Volume 5 moves from "learning many concurrency tools" to "being able to compose concurrent systems." This Capstone does not pursue production-grade completeness, but rather requires you to combine the finished components from the previous 7 Labs to build a runnable mini-system—a mini concurrent runtime or network service framework.

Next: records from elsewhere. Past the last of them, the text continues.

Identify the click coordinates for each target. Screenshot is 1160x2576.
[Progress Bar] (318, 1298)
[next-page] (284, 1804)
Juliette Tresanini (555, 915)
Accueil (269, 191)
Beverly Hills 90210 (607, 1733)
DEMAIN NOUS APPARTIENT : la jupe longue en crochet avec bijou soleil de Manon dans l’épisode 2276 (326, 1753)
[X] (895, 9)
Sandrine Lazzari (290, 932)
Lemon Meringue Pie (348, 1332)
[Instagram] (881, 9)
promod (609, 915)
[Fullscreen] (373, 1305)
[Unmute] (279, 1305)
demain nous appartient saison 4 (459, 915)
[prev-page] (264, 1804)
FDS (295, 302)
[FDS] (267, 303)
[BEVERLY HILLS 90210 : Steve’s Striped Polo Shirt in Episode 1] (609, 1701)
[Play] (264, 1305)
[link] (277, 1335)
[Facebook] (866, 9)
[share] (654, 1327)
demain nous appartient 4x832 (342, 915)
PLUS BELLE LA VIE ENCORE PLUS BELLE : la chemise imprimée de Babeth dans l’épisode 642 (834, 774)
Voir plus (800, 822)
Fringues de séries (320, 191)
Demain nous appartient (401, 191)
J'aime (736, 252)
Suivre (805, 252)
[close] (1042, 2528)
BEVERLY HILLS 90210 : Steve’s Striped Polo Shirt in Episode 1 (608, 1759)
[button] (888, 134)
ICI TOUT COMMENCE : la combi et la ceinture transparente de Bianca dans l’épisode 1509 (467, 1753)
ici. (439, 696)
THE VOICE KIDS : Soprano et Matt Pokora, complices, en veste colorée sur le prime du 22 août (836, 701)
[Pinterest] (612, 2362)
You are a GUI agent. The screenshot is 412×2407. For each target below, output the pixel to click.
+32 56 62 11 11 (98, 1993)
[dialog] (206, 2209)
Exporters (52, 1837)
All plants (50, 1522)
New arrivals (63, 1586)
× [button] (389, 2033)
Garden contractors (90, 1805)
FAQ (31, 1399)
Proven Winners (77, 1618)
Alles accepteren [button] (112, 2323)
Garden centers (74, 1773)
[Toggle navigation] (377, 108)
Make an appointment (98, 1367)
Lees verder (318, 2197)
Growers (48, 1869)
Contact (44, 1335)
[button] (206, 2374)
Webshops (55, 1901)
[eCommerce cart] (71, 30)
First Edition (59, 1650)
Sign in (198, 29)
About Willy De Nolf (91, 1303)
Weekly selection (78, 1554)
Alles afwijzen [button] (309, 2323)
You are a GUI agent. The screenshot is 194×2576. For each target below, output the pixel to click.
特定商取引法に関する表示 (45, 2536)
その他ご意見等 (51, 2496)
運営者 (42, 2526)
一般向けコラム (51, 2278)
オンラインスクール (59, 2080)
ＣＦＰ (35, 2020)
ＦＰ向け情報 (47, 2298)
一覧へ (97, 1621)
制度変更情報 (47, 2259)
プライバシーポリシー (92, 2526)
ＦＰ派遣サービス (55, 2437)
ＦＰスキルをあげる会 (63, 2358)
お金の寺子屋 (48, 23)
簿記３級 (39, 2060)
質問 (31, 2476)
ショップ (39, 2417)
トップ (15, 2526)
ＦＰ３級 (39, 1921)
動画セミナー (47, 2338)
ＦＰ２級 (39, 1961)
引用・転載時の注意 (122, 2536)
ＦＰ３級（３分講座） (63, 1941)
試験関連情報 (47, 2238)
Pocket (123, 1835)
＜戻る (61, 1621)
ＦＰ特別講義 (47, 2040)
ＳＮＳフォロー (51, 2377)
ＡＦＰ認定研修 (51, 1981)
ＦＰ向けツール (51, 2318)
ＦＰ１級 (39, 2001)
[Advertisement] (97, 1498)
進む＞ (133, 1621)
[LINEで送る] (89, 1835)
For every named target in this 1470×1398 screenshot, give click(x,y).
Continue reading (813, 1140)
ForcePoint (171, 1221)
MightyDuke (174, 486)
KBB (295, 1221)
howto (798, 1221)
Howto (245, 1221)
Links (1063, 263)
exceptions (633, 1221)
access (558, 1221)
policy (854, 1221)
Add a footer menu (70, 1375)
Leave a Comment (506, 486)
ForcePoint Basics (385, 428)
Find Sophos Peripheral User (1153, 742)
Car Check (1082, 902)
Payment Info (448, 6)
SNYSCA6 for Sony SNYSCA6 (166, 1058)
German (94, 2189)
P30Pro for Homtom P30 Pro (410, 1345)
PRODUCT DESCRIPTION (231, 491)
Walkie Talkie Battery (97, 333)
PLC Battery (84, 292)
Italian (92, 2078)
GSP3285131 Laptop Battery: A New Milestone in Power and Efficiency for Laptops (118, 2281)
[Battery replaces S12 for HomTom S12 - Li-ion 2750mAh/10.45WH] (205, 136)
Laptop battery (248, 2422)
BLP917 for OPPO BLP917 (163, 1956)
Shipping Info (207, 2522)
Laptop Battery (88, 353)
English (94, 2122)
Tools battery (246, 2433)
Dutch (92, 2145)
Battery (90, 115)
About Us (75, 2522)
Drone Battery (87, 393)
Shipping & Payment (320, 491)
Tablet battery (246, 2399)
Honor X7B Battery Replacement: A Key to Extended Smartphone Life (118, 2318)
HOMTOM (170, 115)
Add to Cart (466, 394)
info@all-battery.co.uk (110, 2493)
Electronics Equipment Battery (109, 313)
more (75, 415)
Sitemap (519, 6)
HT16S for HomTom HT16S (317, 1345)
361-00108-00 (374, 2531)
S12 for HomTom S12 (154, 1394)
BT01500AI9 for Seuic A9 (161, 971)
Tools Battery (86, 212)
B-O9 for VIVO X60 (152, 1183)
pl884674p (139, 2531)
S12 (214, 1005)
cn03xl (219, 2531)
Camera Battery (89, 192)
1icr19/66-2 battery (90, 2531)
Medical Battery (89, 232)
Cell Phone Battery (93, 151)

The focus is not on implementing new components from scratch, but on answering three engineering questions: How do components connect? How does the system stop? How are errors propagated and handled?

Prerequisites

Complete all Labs 0–5. This Capstone directly reuses components from previous Labs.

Environment Setup

Same as Lab 4 (C++20, Linux/WSL2 for epoll, Catch2 v3, TSan).

Below is a list of recommended components for the mini runtime. Each component comes from a previous Lab:

ComponentSource LabResponsibility
JoiningThreadLab 0Thread lifecycle management
BoundedBlockingQueueLab 1Task queue / channel bottom layer
ConcurrentCacheLab 1Config cache / connection pool
AtomicCounter / AtomicMaxTrackerLab 2Runtime metrics
StopFlagLab 2Graceful shutdown signal
ThreadPoolLab 3CPU-bound task scheduling
Scheduler + EventLoopLab 4Coroutine scheduler + I/O event loop
ChannelLab 5Inter-component communication / pipeline

Milestone 1: Architecture Design and Interface Definition

Objectives

Draw a component diagram of the mini runtime and define the interaction interfaces between components. Do not write any implementation code—this milestone is purely about design.

Why

The first step of system design is not writing code, but clarifying the relationships and responsibility boundaries between components. Specifically, the three questions: "Who creates whom?", "Who owns whom?", and "Who can shut down whom?". In concurrent systems, these issues are much more important than in single-threaded systems—an incorrect ownership relationship can lead to deadlocks, resource leaks, or crashes during shutdown.

Implementation Guide

Use text or a diagram to describe your runtime's architecture. It is recommended to start with "the complete path of a request from entry to exit":

cpp
客户端请求 → epoll accept → 协程 handle_connection
    → Channel 传递给 worker pipeline
    → ThreadPool 处理 CPU-bound 任务
    → 结果通过 future 返回
    → 协程 write response → 客户端

On this path, mark the responsibility and lifecycle relationship of each component. For example: EventLoop owns the epoll fd and the coroutine scheduler; ThreadPool owns worker threads and the task queue; Channel connects the coroutine layer and the thread pool layer.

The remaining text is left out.